So I painted in Monet’s gardens in Giverny, where, of course, Monet himself painted. And I was duly inspired--more to come on those times! But as part of the workshop, we explored other small towns of Upper Normandy. One day, we visited Vethueil (and don’t ask me to pronounce it, I have only just managed to learn to spell it), where Monet lived prior to Giverny, and where, legend has it, he left with his family in the middle of the night when he couldn’t pay the rent, leaving paintings for payment.
From there, we took a small ferry across the river Seine to Lavacourt, where, on the banks of the river, we set up our easels to look back across the river and paint the view of Vethueil--the same vantage point Monet painted from, over a century earlier.
A small cafe, moss growing on its thatched roof, overlooked the riverbank where we painted, and was probably where Monet grabbed a bite of lunch, as did we.
Not much has changed of the village view, except that the trees are taller, and the boats that ply the river have motors instead of sails.
What was it that so caught my imagination about painting there, right there, where Monet worked? What made that day, that spot, different?
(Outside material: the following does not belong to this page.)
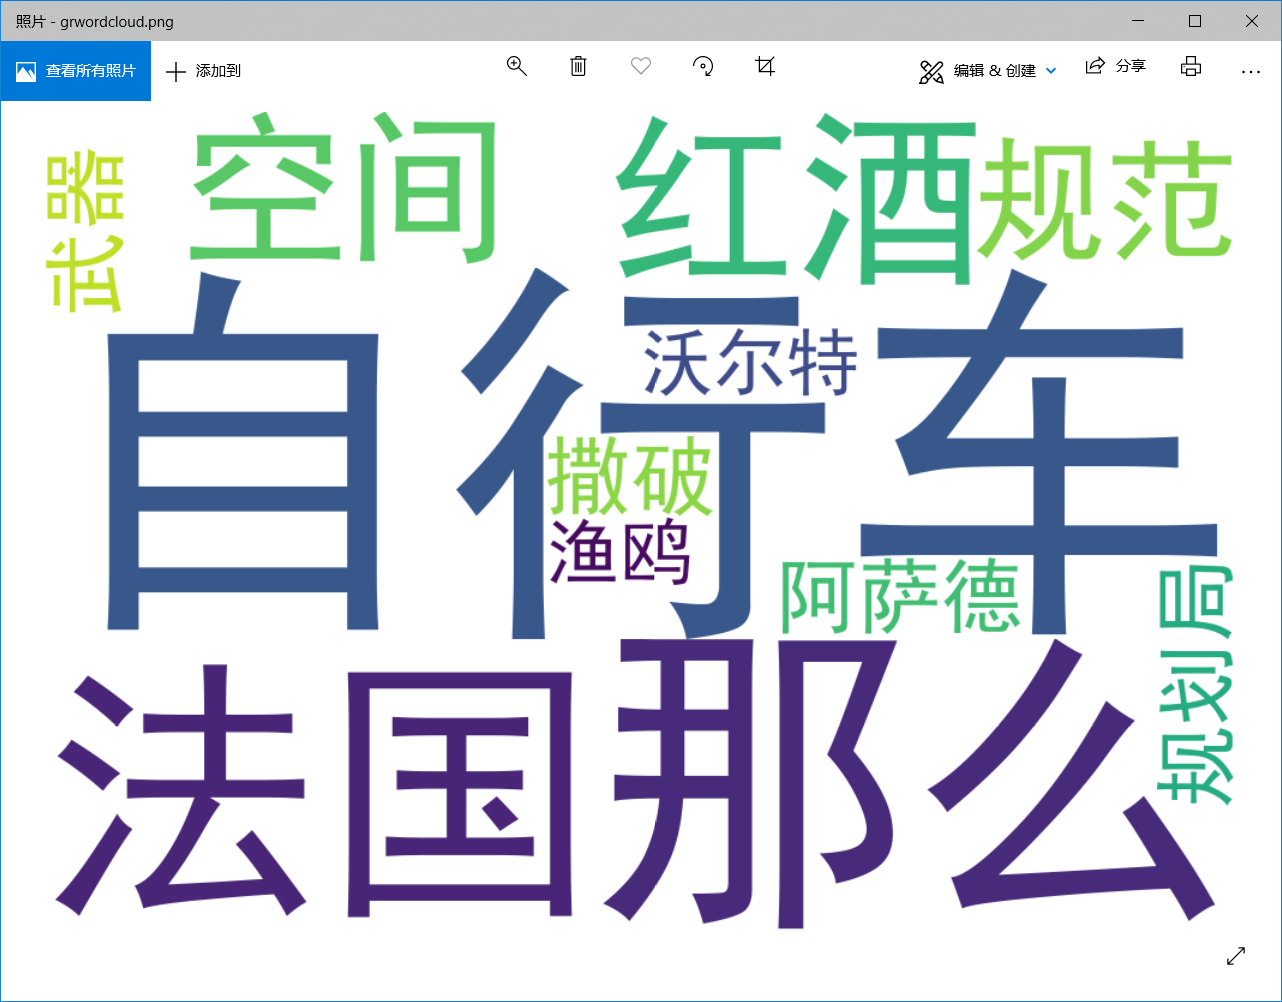Minimize the Photos window
This screenshot has width=1282, height=1002.
pyautogui.click(x=1138, y=21)
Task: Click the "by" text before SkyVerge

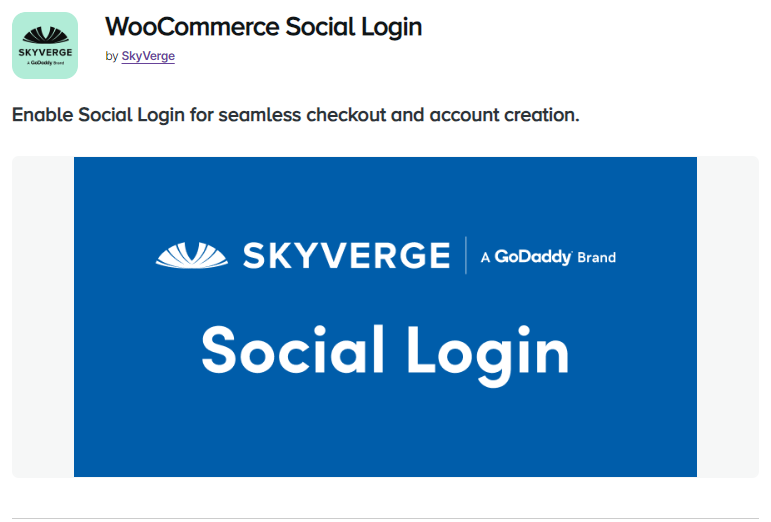Action: [112, 57]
Somehow, a deep connection grew as I focused, concentrated, and yes, struggled, to find the right colors, the right shapes, the right brush strokes to convey this moment in time, this place. The same type of struggle, perhaps, that Monet felt, that so many artists have felt and still feel, as they dig deep into themselves. It is a struggle that frustrates us, that stymies us, that won’t let us go, and that rewards us like nothing else.
That is the struggle out of which my painting, Vethueil View, was created.